Philip Burnham's 'Political relations on the eastern marches of Adamawa in the late nineteenth century', as its title indicates, fits neither the temporal nor the spatial aspects mentioned above, but in a sense is all the more interesting for this, as it helps form a frame for the other papers.
Two other contributions, both dealing with religion, round out the collection. These two papers - Joseph Bandzem on 'Catholicism and Nso' traditional beliefs' and Claude Tardits' 'Pursue to attain: a royal religion' - like other contributions to the book, both rely on documentary evidence from the period. Both also have a focus on individuals and their experiences, though Tardits' primary focus is on Njoya, the paramount ruler of the Bamoun, and his dominant influence in attempting to create a particularly Bamoun form of Islam. Side-by-side, the two papers make interesting comparative reading, for while the Nso' leaned towards Christianity, the religion of the incoming colonizers, Njoya favoured a form of Islam which, despite its ultimate foreign-ness and colonizing status, was seen as African.

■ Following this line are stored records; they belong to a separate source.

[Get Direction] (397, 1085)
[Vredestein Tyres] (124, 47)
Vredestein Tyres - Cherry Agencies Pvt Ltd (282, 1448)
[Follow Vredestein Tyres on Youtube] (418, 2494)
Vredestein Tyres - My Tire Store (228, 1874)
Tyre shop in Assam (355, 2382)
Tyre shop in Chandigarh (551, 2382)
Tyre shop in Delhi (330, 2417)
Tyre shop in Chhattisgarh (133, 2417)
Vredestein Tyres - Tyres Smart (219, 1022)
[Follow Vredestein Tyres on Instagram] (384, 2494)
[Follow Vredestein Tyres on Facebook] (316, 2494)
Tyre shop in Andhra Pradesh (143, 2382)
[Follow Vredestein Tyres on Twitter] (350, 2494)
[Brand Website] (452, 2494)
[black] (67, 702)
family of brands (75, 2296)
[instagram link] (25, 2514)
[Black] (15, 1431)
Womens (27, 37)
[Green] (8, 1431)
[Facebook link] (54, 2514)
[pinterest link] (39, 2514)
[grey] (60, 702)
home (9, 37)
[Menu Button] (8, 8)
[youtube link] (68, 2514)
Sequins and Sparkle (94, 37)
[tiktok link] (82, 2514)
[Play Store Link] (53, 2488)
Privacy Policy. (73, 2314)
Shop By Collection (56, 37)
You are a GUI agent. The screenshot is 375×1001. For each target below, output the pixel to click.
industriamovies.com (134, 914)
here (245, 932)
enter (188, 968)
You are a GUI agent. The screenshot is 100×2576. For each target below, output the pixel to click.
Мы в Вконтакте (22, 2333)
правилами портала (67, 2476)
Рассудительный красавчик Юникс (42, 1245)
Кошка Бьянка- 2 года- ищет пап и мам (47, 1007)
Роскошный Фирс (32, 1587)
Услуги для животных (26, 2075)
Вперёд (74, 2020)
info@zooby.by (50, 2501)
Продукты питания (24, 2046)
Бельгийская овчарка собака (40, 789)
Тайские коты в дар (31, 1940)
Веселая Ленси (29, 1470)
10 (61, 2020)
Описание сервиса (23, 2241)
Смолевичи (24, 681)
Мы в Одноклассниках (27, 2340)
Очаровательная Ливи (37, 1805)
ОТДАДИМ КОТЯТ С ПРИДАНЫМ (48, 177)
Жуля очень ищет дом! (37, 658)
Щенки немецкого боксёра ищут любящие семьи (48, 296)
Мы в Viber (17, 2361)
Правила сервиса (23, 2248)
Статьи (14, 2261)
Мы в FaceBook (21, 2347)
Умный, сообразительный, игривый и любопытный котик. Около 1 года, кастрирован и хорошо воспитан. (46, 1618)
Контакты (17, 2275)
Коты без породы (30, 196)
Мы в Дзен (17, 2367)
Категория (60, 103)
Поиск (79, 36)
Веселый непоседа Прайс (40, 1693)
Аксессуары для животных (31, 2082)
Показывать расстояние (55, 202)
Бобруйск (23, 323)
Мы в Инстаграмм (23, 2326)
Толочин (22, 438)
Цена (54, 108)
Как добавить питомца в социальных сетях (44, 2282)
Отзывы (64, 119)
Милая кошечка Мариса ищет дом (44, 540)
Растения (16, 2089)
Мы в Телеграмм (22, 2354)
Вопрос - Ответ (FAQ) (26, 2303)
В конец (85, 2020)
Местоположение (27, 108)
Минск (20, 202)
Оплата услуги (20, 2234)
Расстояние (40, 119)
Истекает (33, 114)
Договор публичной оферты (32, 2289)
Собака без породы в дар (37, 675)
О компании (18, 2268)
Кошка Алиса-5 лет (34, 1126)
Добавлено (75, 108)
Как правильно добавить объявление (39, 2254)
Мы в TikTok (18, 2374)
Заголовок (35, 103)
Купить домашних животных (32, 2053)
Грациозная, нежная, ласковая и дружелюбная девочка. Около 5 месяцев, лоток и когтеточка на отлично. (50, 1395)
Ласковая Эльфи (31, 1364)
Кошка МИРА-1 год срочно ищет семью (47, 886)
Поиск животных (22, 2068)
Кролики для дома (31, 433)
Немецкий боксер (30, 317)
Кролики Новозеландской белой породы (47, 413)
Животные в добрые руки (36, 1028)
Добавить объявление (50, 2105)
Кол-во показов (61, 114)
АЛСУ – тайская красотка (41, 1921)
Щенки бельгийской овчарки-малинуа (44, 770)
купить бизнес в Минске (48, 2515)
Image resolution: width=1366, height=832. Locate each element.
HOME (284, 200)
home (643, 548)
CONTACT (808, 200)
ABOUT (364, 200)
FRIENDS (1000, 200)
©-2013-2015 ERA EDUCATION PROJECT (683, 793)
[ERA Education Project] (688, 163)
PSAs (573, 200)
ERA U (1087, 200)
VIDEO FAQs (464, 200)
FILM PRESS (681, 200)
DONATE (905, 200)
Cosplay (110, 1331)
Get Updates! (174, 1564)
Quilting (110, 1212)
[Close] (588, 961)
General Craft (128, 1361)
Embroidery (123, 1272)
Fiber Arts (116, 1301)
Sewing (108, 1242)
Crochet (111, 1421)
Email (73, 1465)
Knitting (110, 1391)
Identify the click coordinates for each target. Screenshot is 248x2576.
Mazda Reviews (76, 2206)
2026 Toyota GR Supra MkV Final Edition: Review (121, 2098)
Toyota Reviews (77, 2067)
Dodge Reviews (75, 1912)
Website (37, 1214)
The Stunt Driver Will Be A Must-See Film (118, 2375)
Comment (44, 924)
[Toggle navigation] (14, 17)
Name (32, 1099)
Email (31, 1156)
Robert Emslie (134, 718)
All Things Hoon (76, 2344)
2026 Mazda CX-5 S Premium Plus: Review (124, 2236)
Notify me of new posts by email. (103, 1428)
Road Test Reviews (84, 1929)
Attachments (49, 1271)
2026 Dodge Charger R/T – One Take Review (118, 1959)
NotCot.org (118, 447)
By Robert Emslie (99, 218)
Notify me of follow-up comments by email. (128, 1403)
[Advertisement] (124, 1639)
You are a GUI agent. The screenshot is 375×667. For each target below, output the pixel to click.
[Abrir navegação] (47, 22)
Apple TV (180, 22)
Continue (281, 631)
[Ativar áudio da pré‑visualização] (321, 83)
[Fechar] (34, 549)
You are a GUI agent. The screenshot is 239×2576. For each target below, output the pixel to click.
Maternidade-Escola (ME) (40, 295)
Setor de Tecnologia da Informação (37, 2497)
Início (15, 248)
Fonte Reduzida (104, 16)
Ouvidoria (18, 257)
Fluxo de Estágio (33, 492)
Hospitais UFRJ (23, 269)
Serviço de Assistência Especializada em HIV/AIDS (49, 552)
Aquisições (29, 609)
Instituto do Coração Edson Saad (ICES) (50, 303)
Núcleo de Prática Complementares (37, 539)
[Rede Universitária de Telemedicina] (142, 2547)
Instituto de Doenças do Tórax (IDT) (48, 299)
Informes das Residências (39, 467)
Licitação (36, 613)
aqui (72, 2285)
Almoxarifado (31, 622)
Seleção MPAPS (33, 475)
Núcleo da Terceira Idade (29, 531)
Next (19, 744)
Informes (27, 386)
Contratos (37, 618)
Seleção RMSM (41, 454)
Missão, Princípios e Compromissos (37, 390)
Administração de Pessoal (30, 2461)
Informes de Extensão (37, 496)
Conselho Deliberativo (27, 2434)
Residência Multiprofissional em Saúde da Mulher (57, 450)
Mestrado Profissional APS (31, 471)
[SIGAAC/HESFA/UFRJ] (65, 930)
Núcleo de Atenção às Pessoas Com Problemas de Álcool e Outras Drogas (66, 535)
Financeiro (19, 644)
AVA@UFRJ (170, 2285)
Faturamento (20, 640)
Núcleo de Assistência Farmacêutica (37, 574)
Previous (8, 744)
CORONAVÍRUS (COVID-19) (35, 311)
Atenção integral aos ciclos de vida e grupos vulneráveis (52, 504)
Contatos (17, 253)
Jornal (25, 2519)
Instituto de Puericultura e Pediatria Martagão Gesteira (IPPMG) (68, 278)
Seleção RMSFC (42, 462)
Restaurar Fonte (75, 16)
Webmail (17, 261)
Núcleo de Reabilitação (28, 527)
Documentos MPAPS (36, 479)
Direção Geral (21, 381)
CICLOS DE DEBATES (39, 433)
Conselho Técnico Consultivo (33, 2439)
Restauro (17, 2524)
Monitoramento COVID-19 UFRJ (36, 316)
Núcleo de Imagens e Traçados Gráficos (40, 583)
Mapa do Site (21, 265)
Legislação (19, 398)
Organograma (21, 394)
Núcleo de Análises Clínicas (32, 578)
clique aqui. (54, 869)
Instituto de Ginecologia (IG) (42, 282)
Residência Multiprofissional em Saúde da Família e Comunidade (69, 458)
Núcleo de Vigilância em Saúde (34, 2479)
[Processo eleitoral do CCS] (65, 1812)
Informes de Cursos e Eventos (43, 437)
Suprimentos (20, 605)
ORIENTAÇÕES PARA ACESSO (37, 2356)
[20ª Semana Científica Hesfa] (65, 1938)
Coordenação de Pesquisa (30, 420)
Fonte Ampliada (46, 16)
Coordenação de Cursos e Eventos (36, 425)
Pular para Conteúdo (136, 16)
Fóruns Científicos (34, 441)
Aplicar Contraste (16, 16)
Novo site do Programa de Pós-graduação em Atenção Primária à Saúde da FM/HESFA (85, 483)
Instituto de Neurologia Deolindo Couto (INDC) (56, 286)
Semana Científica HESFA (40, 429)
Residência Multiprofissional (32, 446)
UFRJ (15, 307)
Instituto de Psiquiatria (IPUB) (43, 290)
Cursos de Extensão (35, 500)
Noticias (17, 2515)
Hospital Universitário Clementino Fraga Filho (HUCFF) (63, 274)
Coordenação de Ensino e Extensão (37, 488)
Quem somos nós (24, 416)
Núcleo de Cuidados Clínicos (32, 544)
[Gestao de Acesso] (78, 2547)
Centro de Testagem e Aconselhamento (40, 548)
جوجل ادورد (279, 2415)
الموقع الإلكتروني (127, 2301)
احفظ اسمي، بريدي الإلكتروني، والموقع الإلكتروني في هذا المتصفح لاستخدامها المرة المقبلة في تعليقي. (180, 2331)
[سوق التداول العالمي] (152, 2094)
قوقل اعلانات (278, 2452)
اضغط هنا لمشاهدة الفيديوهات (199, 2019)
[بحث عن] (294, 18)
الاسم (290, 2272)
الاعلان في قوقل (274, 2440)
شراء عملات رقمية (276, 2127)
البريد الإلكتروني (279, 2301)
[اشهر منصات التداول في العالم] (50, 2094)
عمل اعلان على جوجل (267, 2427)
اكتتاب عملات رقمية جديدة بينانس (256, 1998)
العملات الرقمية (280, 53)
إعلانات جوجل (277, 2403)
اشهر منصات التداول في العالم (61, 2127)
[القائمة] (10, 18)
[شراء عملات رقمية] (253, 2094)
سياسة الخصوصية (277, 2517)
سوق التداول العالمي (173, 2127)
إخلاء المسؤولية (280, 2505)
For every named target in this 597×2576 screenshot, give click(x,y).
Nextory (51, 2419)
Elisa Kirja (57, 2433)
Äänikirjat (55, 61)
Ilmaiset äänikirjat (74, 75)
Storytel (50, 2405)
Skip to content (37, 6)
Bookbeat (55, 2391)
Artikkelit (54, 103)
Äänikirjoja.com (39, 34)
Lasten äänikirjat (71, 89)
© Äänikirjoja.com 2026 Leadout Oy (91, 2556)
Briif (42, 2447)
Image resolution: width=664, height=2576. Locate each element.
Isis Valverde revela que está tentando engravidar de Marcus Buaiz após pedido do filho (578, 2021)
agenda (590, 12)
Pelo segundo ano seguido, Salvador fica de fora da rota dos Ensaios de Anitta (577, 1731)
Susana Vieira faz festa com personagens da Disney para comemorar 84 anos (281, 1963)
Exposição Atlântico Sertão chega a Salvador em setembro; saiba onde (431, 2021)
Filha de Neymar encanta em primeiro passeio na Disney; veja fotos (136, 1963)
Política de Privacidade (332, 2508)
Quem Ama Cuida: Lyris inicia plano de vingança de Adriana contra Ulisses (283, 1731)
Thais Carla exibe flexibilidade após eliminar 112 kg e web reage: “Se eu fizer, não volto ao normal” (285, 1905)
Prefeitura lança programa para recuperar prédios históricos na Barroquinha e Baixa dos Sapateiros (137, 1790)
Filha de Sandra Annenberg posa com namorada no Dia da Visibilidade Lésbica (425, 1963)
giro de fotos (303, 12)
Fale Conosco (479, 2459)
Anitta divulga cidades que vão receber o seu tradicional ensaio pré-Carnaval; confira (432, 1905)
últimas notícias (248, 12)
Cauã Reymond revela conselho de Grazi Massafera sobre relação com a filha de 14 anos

In short, for those who are new or relatively new to Cameroon studies, this collection presents a gateway to an enticing world. For Cameroonists, the papers offered here will contribute to debate and discussion no doubt already familiar, but not settled. Many of the contributions presented here are more theoretical in nature than those included in the other two commemorative volumes, and as such this book may appeal more to the involved social anthropologist than to the 'academic tourist'. Nonetheless, there is much here for those less theoretically inclined, and the volume should interest a wide range of readers.